WORK REQUEST
Once the pictures have been excluded, set down each remaining entry word for word.

[Stored data entries]
== Segment start ==

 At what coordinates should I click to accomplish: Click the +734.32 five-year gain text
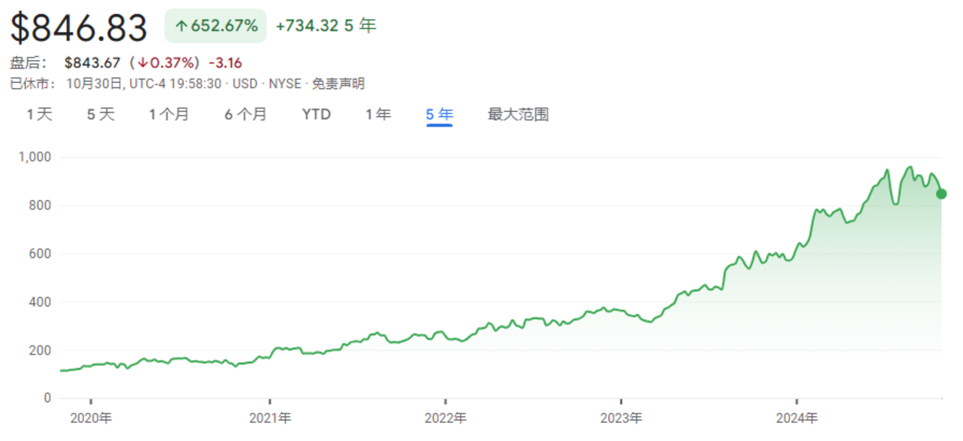pos(307,26)
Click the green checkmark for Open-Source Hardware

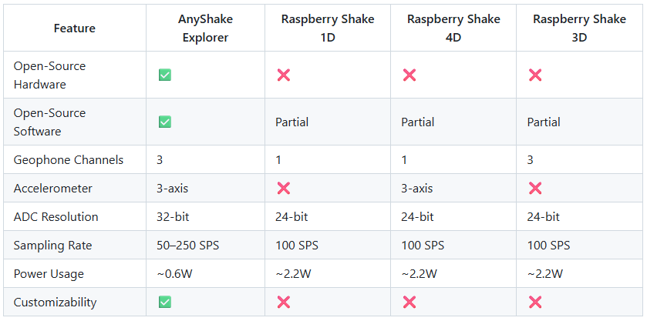[x=164, y=75]
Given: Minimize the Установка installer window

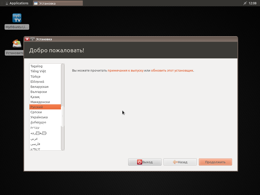Looking at the screenshot, I should click(33, 39).
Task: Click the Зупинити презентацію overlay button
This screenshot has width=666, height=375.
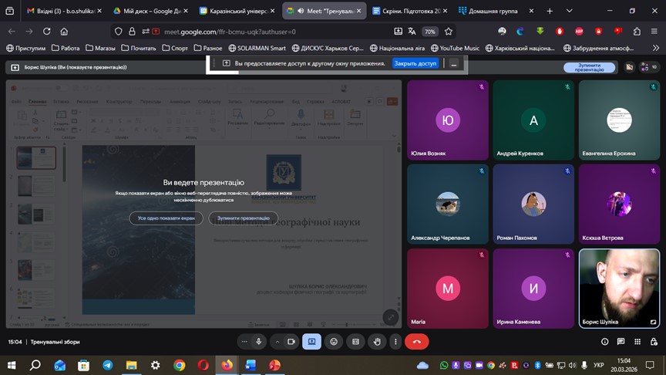Action: 244,218
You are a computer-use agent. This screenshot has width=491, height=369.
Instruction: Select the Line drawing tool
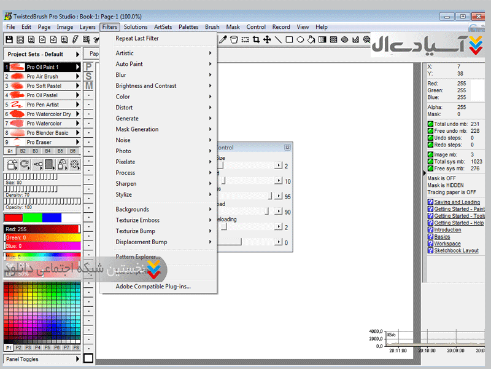tap(278, 39)
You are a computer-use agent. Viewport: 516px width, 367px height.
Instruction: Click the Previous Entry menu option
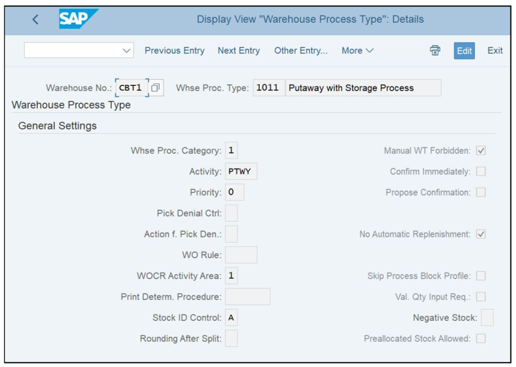(174, 51)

== Segment end ==

RESULT
 At what coordinates should I click to accomplish: Click the +734.32 five-year gain text
pos(307,26)
Click the green checkmark for Open-Source Hardware

[x=164, y=75]
Given: Minimize the Установка installer window

Looking at the screenshot, I should click(33, 39).
Task: Click the Зупинити презентацію overlay button
This screenshot has width=666, height=375.
Action: 244,218
You are a computer-use agent. This screenshot has width=491, height=369.
Instruction: Select the Line drawing tool
tap(278, 39)
You are a computer-use agent. Viewport: 516px width, 367px height.
Instruction: Click the Previous Entry menu option
(174, 51)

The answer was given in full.